Dataset rows:
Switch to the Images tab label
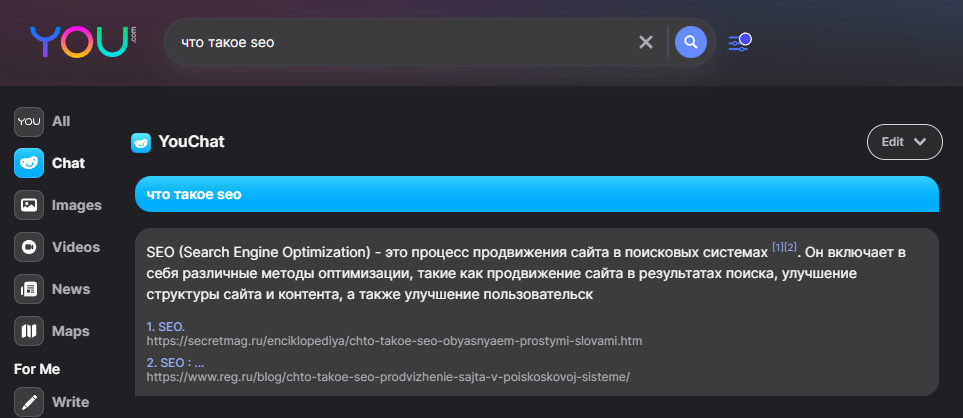 tap(77, 205)
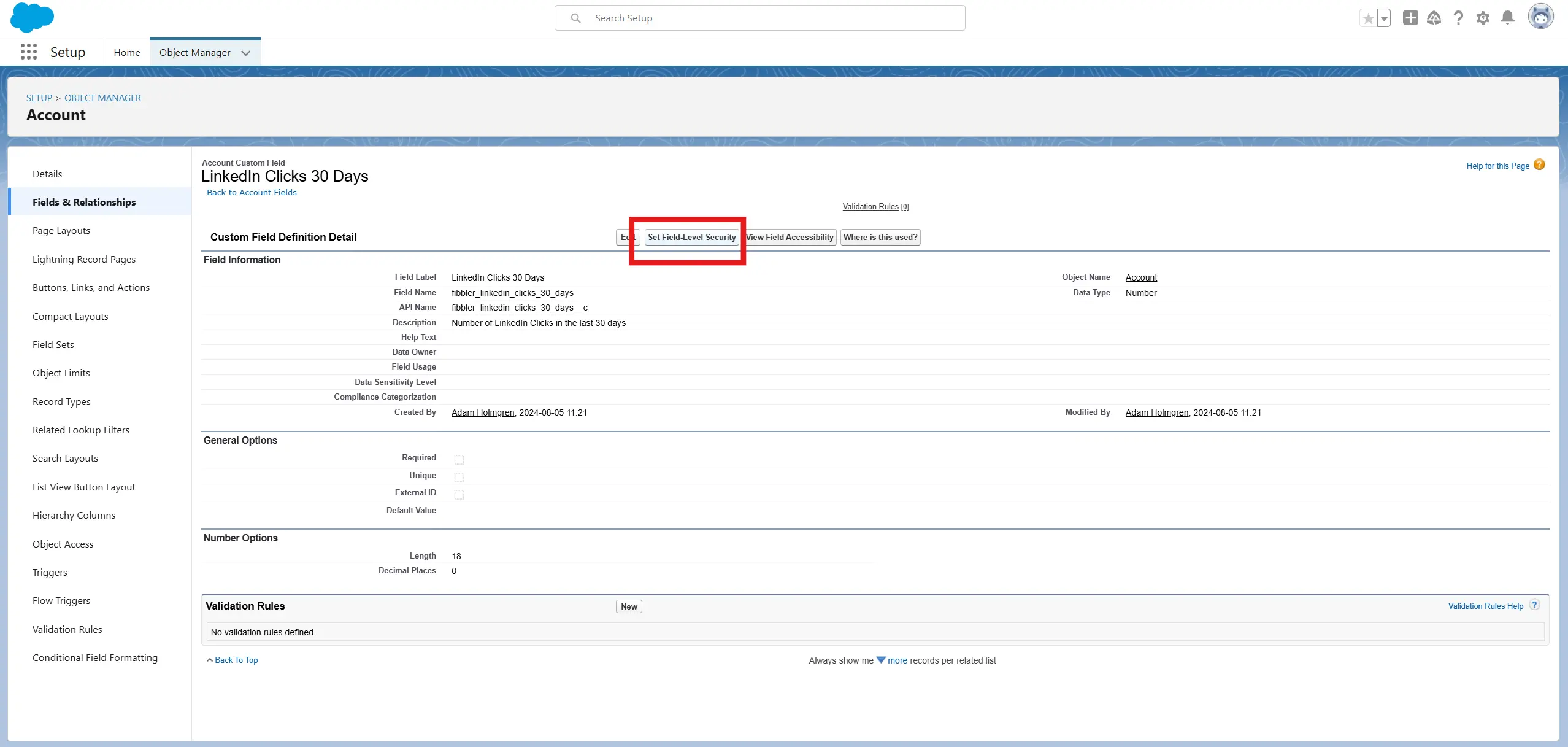Click the Set Field-Level Security button

(x=691, y=238)
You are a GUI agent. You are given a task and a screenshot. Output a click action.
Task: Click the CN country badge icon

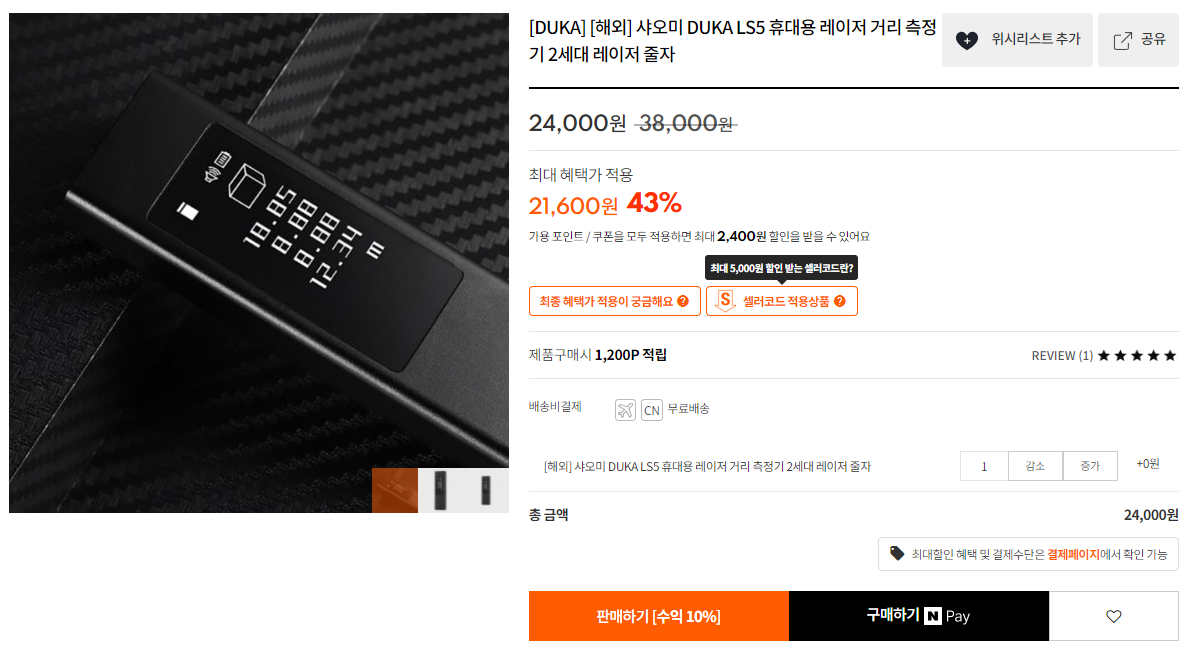pyautogui.click(x=652, y=410)
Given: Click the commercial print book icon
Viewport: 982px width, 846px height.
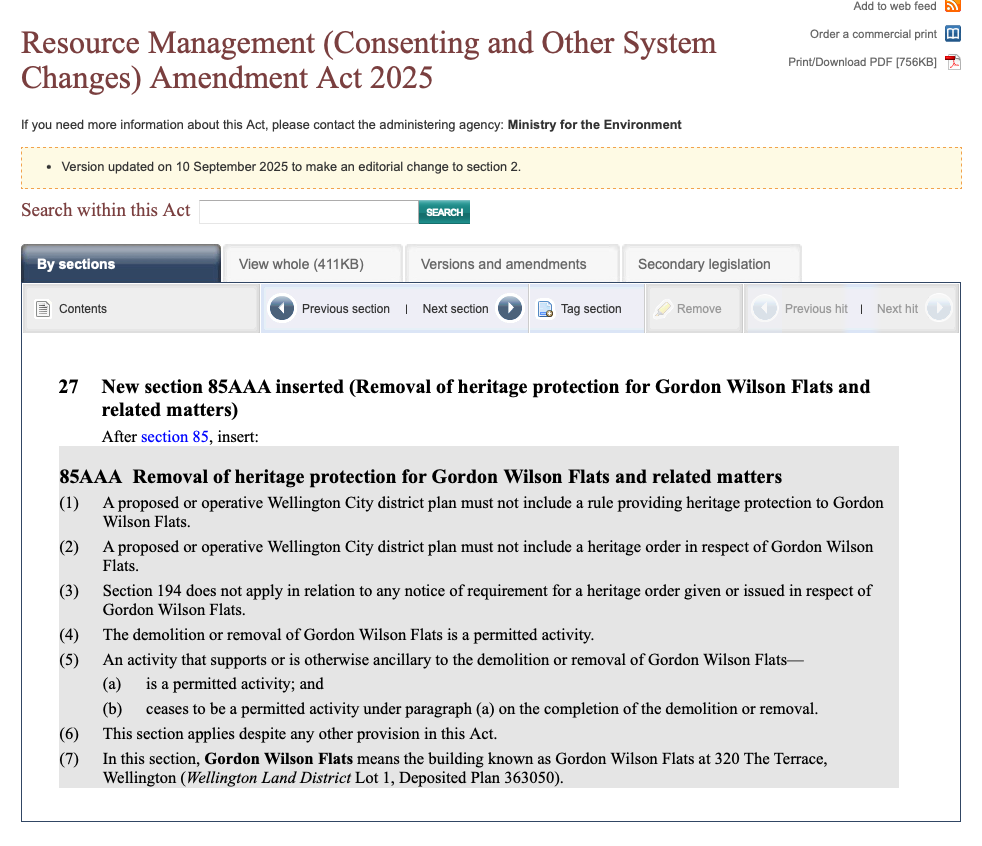Looking at the screenshot, I should pyautogui.click(x=953, y=34).
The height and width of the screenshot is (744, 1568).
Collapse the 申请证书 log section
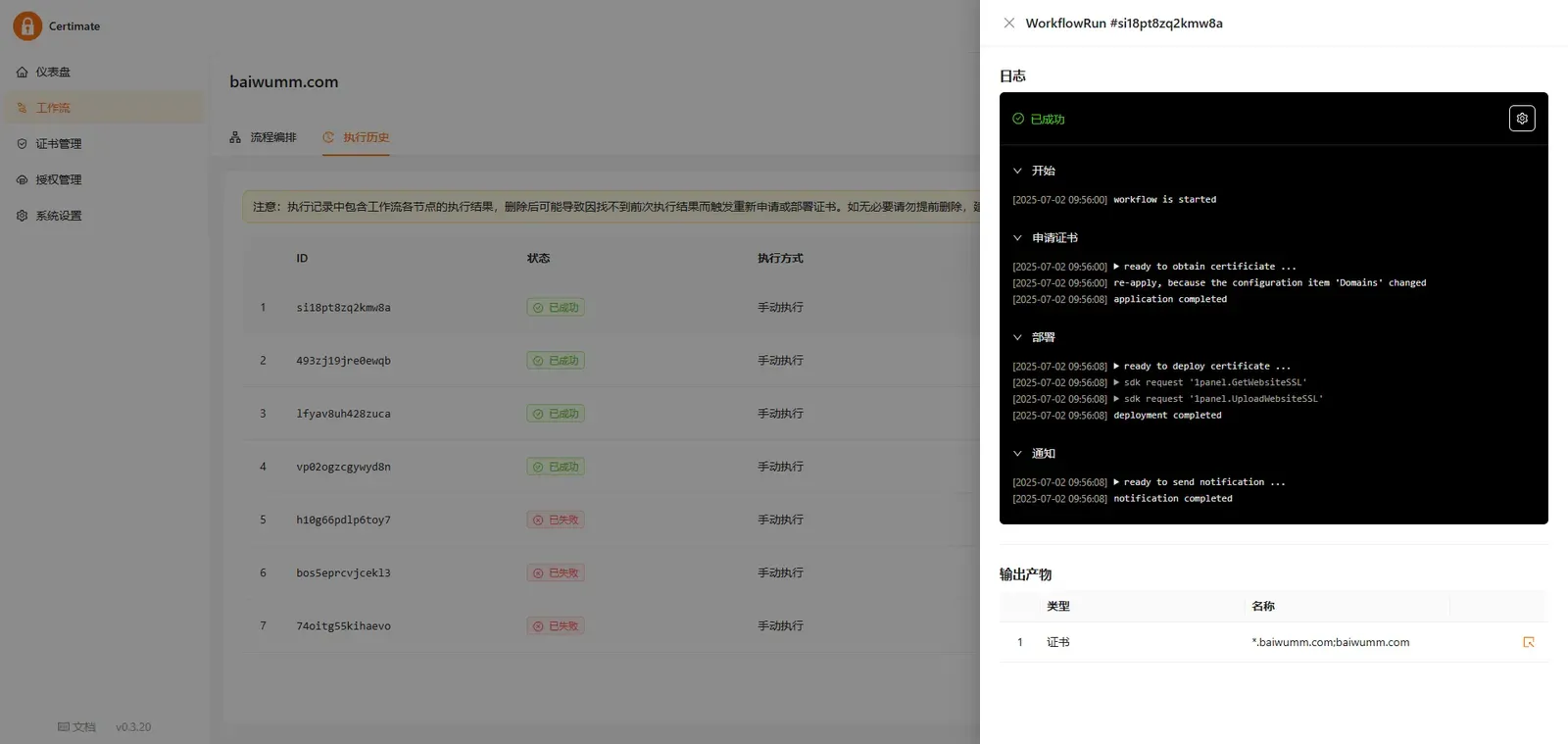click(x=1045, y=238)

## PROBLEM
Copy out the part of the material that starts at the line containing "You are a GUI" and runs to the end of the material, keeping every line unchanged and omitting the pictures.

## TASK ANSWER
You are a GUI agent. You are given a task and a screenshot. Output a click action.
Task: Click the CN country badge icon

pyautogui.click(x=652, y=410)
Given: Click the commercial print book icon
Viewport: 982px width, 846px height.
Looking at the screenshot, I should pyautogui.click(x=953, y=34).
The height and width of the screenshot is (744, 1568).
Collapse the 申请证书 log section
click(x=1045, y=238)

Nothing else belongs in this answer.